Le 2 est l'hôtel de Lestapis construit entre 1822 et 1824 par l'architecte Biet pour le Prince de Wurtemberg. Son nom vient de la famille qui l'acquit et l'occupa entre 1838 et 1870,
Le 3 est un autre hôtel particulier qui fut celui d'une actrice, une tragédienne qui fut la Phèdre de son temps: Mademoiselle Duchesnois (1777-1835)
Mademoiselle Duchesnois n'avait pas la grâce de sa voisine. Elle était un peu hommasse mais habitée par le sens de la tragédie. En pleine période romantique elle resta fidèle à Racine. Chaque représentation de Phèdre à la Comédie Française se donnait à guichets fermés!
Elle fut, elle aussi, une grande amoureuse et eut trois enfants de trois pères différents.
L'hôtel qu'elle acheta en 1822 avait été construit deux ans plus tôt par Auguste Constantin, un des principaux architectes de la Restauration.
Le 4 est l'hôtel Cambacérès. On a vu que le fameux moulin s'élevait en partie sur le terrain où il fut construit. Son architecte est Clouet.
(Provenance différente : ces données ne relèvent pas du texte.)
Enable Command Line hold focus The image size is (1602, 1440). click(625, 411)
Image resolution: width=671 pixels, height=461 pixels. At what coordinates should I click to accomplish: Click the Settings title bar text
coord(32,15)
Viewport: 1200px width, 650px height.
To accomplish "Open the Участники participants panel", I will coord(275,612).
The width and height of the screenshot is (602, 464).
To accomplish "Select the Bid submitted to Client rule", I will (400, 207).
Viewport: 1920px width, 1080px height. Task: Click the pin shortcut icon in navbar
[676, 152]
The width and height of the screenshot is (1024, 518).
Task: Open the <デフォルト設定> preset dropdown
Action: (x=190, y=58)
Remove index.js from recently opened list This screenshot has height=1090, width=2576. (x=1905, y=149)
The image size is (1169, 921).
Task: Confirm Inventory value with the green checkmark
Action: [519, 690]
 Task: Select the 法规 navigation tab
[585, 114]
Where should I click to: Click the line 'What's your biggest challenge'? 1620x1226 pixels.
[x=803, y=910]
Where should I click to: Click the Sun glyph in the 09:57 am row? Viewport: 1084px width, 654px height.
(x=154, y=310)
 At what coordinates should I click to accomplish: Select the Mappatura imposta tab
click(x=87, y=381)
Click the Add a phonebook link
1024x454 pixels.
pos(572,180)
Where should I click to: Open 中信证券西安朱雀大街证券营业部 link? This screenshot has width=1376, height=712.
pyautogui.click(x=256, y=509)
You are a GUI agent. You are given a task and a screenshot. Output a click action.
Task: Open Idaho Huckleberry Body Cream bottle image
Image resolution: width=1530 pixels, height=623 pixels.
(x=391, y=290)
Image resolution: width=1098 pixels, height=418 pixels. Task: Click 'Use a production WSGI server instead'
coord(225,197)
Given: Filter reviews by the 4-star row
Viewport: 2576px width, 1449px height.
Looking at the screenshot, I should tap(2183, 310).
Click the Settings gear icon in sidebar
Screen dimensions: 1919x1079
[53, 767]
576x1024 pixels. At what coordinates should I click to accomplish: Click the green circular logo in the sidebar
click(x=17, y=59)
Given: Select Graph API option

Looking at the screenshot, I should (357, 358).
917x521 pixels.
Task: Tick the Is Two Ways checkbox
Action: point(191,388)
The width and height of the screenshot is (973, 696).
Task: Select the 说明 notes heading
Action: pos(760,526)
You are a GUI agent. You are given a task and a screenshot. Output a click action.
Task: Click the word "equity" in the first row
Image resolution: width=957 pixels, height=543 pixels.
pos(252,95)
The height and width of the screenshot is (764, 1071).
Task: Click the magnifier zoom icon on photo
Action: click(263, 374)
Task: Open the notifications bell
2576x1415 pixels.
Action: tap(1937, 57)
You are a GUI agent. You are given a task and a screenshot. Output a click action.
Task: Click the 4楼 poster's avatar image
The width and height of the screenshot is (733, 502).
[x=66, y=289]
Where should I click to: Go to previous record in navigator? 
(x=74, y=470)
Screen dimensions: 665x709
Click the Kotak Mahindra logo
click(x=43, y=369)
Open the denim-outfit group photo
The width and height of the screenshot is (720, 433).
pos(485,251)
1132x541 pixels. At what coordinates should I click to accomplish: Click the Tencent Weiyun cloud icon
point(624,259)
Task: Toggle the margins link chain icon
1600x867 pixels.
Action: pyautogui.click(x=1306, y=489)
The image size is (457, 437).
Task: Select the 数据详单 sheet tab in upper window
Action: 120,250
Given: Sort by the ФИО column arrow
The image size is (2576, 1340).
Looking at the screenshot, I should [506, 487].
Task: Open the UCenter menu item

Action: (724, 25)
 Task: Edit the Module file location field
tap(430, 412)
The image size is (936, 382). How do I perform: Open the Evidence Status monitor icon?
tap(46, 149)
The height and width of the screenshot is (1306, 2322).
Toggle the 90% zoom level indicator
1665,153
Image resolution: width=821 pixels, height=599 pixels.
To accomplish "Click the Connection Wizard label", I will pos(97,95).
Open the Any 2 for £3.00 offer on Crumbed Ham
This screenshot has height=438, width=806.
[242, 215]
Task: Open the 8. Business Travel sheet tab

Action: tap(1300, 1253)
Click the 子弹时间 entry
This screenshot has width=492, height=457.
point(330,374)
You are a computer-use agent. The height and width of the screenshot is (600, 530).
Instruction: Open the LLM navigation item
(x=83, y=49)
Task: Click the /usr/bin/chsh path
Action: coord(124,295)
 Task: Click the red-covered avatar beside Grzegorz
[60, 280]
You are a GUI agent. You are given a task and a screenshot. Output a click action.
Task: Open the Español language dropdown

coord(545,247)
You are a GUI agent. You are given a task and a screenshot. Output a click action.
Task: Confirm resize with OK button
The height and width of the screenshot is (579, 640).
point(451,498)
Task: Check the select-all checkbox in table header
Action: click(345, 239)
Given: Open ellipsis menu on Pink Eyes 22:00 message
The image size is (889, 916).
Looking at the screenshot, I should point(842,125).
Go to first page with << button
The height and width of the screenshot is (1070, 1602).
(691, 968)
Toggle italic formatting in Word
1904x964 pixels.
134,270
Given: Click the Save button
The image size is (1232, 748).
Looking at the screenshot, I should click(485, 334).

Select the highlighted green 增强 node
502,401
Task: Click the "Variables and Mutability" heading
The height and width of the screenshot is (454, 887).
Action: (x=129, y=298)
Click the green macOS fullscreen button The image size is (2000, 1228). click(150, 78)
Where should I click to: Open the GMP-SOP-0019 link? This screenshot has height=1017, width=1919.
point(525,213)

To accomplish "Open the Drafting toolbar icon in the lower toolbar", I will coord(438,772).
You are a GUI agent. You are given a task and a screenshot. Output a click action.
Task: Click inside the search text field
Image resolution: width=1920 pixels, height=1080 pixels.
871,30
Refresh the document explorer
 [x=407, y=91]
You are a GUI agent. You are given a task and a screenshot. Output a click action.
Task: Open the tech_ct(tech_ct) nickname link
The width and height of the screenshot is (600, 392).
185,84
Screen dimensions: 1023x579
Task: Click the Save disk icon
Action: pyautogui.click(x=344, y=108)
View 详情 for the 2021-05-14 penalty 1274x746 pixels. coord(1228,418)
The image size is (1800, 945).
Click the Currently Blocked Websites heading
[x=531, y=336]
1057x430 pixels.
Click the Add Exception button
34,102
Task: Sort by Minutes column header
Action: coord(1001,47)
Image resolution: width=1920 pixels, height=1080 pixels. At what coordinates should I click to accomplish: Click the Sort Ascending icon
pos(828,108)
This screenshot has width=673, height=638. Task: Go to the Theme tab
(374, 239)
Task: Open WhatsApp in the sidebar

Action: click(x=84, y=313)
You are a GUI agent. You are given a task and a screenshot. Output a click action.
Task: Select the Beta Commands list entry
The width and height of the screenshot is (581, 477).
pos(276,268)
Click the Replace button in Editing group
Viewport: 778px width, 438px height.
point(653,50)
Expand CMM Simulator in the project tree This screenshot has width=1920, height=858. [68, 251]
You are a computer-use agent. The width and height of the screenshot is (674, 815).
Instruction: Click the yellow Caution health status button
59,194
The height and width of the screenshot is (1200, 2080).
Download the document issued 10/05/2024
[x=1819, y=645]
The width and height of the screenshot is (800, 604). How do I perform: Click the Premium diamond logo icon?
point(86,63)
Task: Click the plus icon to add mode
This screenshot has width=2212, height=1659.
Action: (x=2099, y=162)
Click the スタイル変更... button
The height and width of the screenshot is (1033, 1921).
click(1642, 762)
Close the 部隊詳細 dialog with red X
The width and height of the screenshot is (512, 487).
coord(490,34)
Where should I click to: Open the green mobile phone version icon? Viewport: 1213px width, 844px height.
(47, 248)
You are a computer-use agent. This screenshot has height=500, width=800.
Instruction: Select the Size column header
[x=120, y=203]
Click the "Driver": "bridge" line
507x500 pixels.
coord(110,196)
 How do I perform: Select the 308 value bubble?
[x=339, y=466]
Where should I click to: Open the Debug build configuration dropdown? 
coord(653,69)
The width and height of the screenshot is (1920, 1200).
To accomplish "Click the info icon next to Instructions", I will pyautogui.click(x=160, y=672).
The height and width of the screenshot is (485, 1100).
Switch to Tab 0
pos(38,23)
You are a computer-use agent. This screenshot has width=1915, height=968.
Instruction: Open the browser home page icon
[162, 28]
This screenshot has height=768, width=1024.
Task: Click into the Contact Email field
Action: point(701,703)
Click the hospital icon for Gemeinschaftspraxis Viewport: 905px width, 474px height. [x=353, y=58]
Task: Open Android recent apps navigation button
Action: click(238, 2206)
Cet hôtel me pose deux problèmes. Son architecte tout d'abord, inconnu au bataillon, Cambacérès ensuite car Wikipédia qui sait tout prétend que c'est le comte Etienne Hubert de Cambacérès, archevêque de Rouen qui l'acquit en 1826, or à cette date le saint homme était mort depuis huit ans!
Dans la lignée Cambacérès le seul dont les dates pourraient correspondre est Pierre Hubert de Cambacérès, pair de France sous Louis Philippe, Duc sous le 2nd Empire et qui à partir de 1832 devint conseiller municipal de Verrières le Buisson où il acquit un grand domaine.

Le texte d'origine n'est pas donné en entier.